Он обхватил сырые, поросшие мхом бока плахи осторожней, чем плечи любимой женщины, попробовал поднять – и понял, как мало у него осталось сил. Чурбак оторвался от земли – медленно и неохотно, но оторвался. Олег опустил его и опустился сам, руки дрожали, тело тряслось в ознобе.
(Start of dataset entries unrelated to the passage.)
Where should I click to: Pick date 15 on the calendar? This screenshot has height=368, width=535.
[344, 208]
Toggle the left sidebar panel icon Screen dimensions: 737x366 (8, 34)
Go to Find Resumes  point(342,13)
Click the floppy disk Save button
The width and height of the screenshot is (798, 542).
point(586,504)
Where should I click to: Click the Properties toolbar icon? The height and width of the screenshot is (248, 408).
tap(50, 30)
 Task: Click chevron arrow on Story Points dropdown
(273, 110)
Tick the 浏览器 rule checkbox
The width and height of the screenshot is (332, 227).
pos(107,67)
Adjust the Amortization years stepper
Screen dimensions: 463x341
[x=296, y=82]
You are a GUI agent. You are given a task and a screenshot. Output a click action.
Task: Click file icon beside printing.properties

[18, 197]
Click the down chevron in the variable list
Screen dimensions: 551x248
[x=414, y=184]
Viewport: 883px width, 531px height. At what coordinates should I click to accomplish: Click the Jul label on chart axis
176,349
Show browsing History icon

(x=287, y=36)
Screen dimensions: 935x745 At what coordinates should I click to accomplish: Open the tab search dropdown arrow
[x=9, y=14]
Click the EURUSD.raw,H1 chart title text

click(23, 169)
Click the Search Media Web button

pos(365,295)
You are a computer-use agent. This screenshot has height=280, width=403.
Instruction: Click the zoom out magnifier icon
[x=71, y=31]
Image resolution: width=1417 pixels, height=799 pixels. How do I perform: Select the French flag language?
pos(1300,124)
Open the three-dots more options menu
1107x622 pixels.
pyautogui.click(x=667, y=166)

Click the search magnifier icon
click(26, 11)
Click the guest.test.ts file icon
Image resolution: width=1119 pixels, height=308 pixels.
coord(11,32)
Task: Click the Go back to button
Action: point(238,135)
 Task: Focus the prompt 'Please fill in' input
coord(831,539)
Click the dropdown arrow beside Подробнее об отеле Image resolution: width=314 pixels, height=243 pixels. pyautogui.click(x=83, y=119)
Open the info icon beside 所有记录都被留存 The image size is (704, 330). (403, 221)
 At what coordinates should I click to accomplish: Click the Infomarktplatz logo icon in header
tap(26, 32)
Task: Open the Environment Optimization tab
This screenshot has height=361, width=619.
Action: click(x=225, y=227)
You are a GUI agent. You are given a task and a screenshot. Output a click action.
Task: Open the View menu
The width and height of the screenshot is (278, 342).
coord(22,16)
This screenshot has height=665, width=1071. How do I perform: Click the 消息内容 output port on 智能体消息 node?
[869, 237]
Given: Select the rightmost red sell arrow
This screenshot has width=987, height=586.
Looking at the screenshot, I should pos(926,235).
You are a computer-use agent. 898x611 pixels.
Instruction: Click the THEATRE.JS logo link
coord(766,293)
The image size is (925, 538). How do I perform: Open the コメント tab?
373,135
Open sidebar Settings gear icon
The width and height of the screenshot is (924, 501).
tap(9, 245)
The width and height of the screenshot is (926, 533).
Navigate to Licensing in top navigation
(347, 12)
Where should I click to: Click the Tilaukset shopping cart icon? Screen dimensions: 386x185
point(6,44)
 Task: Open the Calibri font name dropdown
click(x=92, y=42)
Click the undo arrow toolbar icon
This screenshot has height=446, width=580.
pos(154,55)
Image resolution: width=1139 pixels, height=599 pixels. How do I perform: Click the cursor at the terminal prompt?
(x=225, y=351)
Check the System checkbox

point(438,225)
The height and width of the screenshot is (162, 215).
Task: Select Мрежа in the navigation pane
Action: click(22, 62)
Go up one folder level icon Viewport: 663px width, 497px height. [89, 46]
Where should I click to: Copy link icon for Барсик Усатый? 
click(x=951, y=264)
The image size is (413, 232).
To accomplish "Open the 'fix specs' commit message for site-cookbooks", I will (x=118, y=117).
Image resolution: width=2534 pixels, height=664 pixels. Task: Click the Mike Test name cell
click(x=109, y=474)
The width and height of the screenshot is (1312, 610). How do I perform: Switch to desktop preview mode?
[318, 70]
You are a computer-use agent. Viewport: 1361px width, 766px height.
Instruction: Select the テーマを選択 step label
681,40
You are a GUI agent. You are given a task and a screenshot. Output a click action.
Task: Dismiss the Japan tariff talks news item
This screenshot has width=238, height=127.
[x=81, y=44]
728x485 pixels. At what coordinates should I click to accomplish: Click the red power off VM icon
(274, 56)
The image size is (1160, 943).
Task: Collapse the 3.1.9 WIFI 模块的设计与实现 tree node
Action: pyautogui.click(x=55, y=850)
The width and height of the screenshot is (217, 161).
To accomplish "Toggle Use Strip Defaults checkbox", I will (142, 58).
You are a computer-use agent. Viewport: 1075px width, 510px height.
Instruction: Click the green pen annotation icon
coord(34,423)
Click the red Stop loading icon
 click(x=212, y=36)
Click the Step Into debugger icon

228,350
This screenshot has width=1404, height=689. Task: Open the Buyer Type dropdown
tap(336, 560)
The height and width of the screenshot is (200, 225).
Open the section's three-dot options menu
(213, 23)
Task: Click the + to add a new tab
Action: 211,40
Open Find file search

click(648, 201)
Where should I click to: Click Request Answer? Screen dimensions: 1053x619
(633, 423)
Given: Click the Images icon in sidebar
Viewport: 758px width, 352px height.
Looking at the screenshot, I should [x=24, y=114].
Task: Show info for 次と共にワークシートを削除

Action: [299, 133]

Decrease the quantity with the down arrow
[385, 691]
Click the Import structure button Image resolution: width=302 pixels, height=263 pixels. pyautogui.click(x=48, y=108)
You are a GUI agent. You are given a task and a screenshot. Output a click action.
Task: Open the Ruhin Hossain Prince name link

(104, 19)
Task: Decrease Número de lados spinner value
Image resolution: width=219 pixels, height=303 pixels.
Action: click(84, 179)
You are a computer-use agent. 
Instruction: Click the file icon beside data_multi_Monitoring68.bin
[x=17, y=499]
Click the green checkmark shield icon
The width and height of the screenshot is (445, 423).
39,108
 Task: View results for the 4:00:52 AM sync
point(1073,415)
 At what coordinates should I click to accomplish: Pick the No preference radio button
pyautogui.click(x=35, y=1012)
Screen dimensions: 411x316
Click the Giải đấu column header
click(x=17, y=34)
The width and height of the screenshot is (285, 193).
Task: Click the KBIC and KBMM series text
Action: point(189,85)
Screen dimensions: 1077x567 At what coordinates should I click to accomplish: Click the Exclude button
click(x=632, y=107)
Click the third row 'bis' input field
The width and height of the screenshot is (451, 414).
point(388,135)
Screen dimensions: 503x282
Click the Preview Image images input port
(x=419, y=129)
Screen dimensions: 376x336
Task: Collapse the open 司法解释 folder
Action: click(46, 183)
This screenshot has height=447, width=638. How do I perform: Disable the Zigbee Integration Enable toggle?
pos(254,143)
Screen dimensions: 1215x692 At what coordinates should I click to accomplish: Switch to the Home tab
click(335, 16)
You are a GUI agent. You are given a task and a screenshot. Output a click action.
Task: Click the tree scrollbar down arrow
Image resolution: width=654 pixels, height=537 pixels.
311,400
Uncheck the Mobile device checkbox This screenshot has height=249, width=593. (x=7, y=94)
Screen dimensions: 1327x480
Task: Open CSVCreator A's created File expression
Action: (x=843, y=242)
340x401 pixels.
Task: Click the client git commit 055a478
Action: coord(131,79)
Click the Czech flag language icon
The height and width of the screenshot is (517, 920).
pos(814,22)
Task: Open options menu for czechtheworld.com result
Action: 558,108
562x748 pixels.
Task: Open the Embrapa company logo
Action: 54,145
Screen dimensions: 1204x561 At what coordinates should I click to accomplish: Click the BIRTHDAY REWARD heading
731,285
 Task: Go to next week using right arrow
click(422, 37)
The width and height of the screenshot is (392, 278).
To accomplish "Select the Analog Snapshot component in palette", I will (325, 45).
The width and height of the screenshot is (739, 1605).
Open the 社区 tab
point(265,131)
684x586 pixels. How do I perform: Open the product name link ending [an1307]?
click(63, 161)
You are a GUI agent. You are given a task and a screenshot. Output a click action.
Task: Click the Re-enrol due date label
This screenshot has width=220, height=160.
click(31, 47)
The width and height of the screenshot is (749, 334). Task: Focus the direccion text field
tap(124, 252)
Тяжел, зараза… но ничего, полсотни метров как-нибудь протащу… потихоньку, полегоньку, с остановками…
Он закашлялся – долго, сухо, надрывно…
Простудился… как пить дать простудился… и темпера – тура наверняка вверх пошла… надо скорей в тепло, пока не схватил пневмонию… Ну ладно, пора… Раз-два, взяли!., взяли и пошли – медленно, осторожно, не спеша…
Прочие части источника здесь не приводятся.